Translating cell-level discoveries into innovative clinical tools
The vision of the Integrated Microfluidics and Microsensors Laboratory is to seek answers to long-standing, unanswered questions in human health and medicine. The lab aims to translate this new knowledge into innovative tools that can enable data-driven, individualized medicine.
Overview
The Integrated Microfluidics and Microsensors Laboratory at Mayo Clinic, led by Yuguang Liu, Ph.D, is a multidisciplinary research team that develops novel microfluidic and nanotechnologies. Standing at the junction of engineering, medicine research and clinical applications, the vision of the laboratory is to seek answers to long-standing, unanswered questions in human health and medicine. Aims include better understanding disease mechanisms on a cellular and molecular level. Dr. Liu and her colleagues also address practical challenges in healthcare, including innovating tools that can enable data-driven, individualized medicine.
One of the laboratory's research goals is to develop droplet microfluidic devices and use single-cell sequencing to understand cell-cell interactions on a single cell level, such as the interaction between microbial and immune cells.

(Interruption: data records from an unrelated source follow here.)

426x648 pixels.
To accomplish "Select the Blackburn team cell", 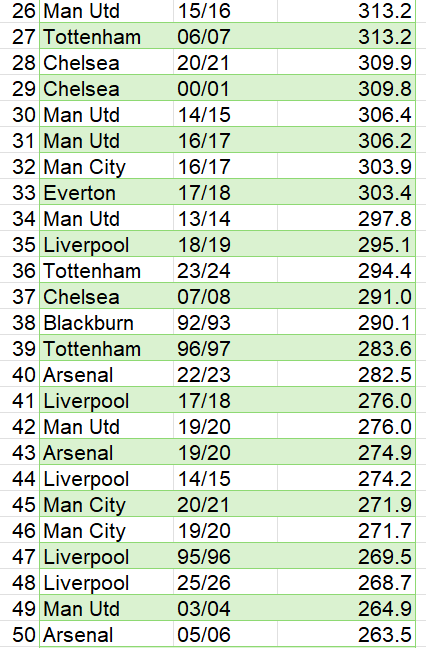I will (106, 323).
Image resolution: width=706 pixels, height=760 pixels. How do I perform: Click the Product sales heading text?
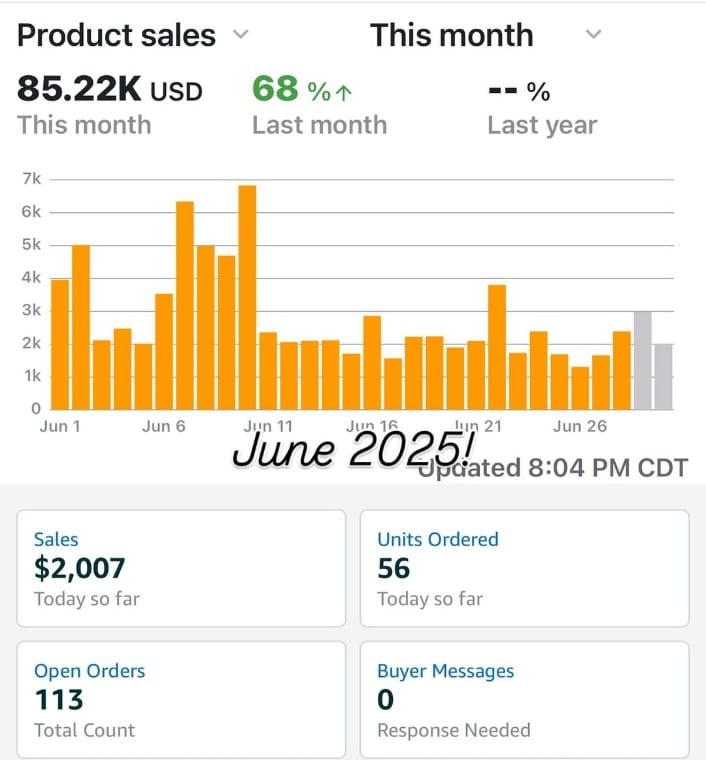tap(116, 36)
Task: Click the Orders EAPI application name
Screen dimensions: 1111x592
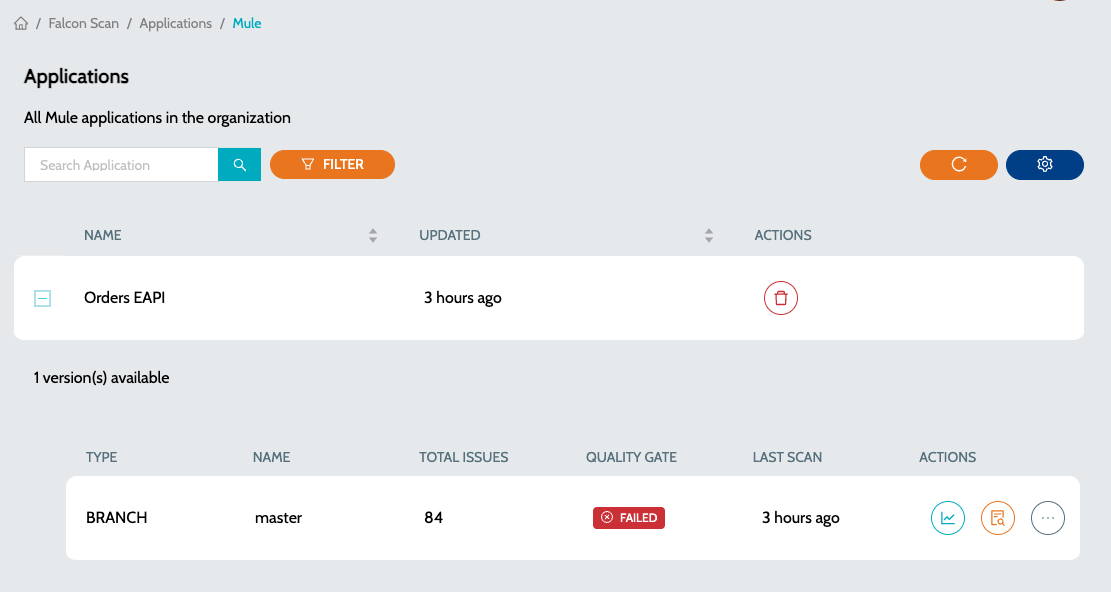Action: [125, 297]
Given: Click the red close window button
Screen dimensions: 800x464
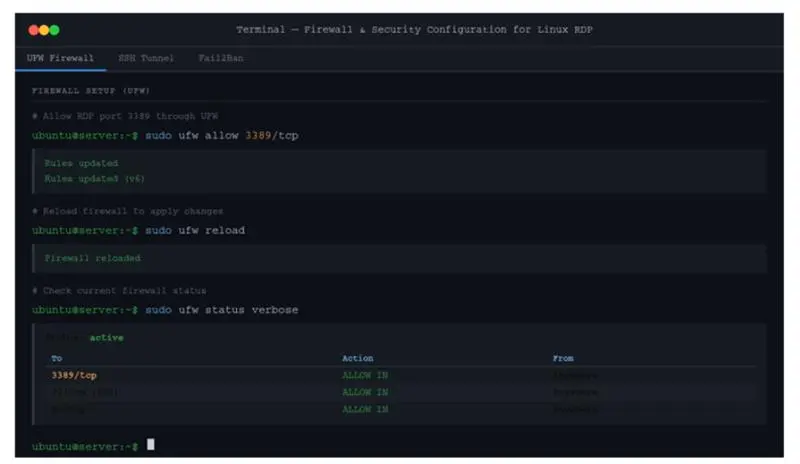Looking at the screenshot, I should click(x=33, y=30).
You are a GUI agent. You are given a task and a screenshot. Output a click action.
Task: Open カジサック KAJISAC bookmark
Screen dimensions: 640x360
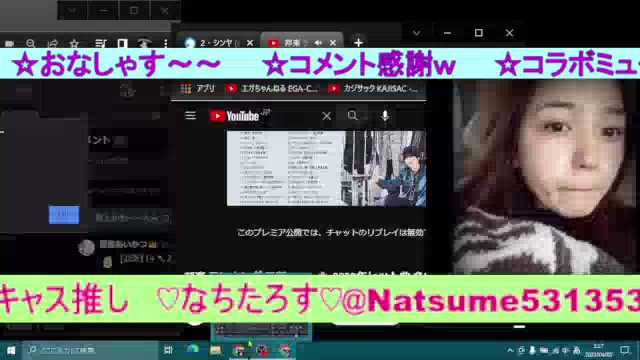click(374, 89)
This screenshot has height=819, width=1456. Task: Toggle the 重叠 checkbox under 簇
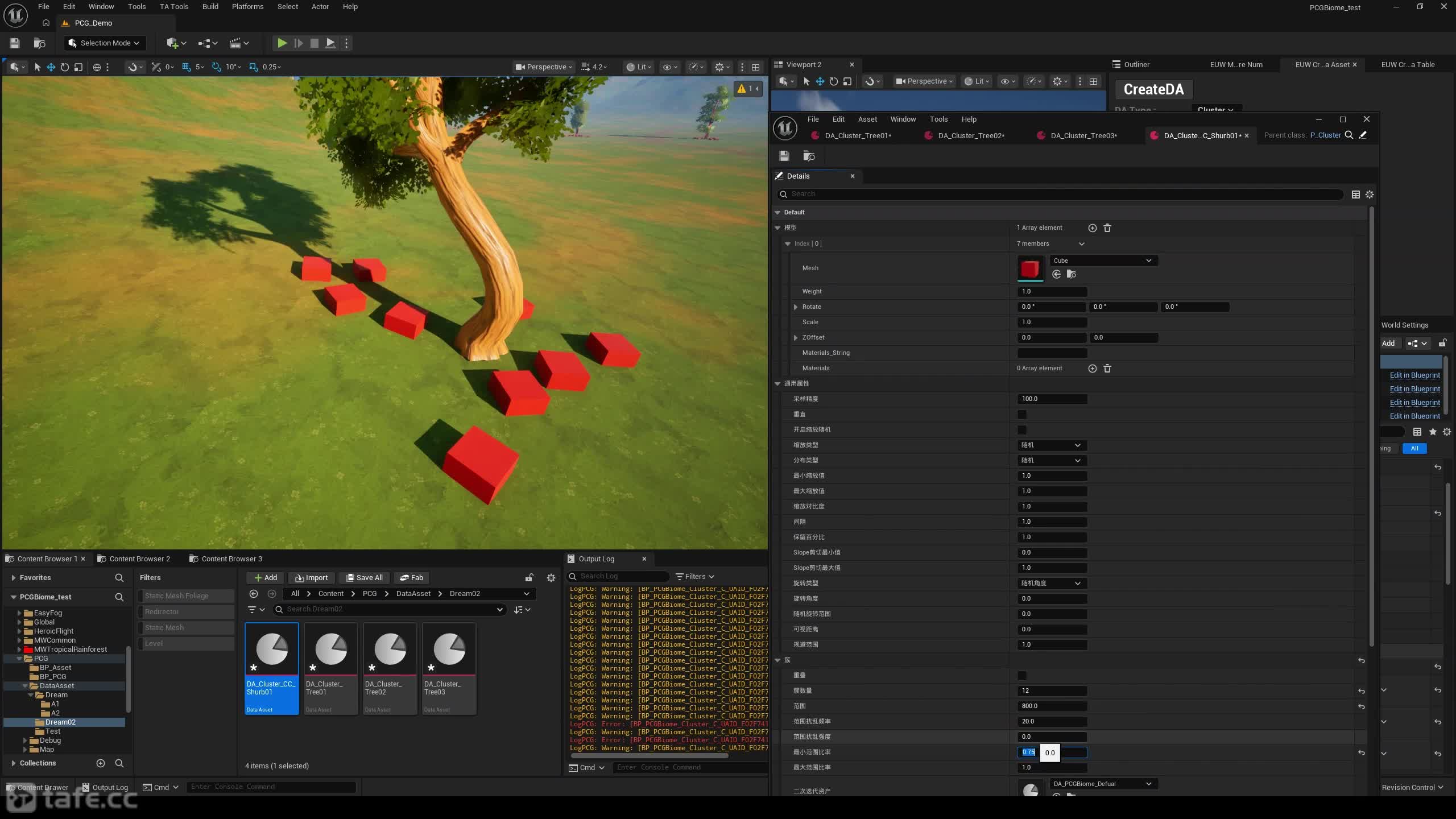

This effort can eventually help understand the underlying mechanism of the maintenance and disruption of microbe-immune system symbiosis, and also lead to the discovery of effective intervention strategies for a range of acute and chronic conditions, such as infectious and autoimmune diseases and cancer. This work is funded by the NIH National Institute of General Medical Sciences.
Dr. Liu and her team also aim to develop point-of-care and point-of-need microfluidic tools to closely monitor the gradual changes in one's health status in a noninvasive manner. For example, we develop automated microfluidic devices and sensors to monitor peripheral immune markers as a noninvasive way to examine key indicators of one's immune status and therapeutic responsiveness. These tools can be easily used on a regular basis to obtain time-longitudinal data to reconstruct the trajectory of the immune response dynamics. This information can be used to design new, personalized tools to effectively monitor immune-mediated therapeutic responses to treatments such as cancer immunotherapies.

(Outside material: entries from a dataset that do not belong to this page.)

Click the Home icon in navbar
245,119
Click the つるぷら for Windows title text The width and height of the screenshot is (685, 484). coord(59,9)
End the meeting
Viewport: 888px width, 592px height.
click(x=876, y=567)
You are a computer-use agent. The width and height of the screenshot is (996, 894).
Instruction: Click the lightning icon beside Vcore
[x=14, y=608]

Dr. Liu also has experience in developing microfluidic technologies for space exploration. An example includes a microfluidic device that led to the discovery of preferential genetic alterations in single microbial cells that survived extraterrestrial conditions on the International Space Station. Building off this foundation, the laboratory is seeking to leverage current research efforts and explore broader impacts into space biology and astronaut health.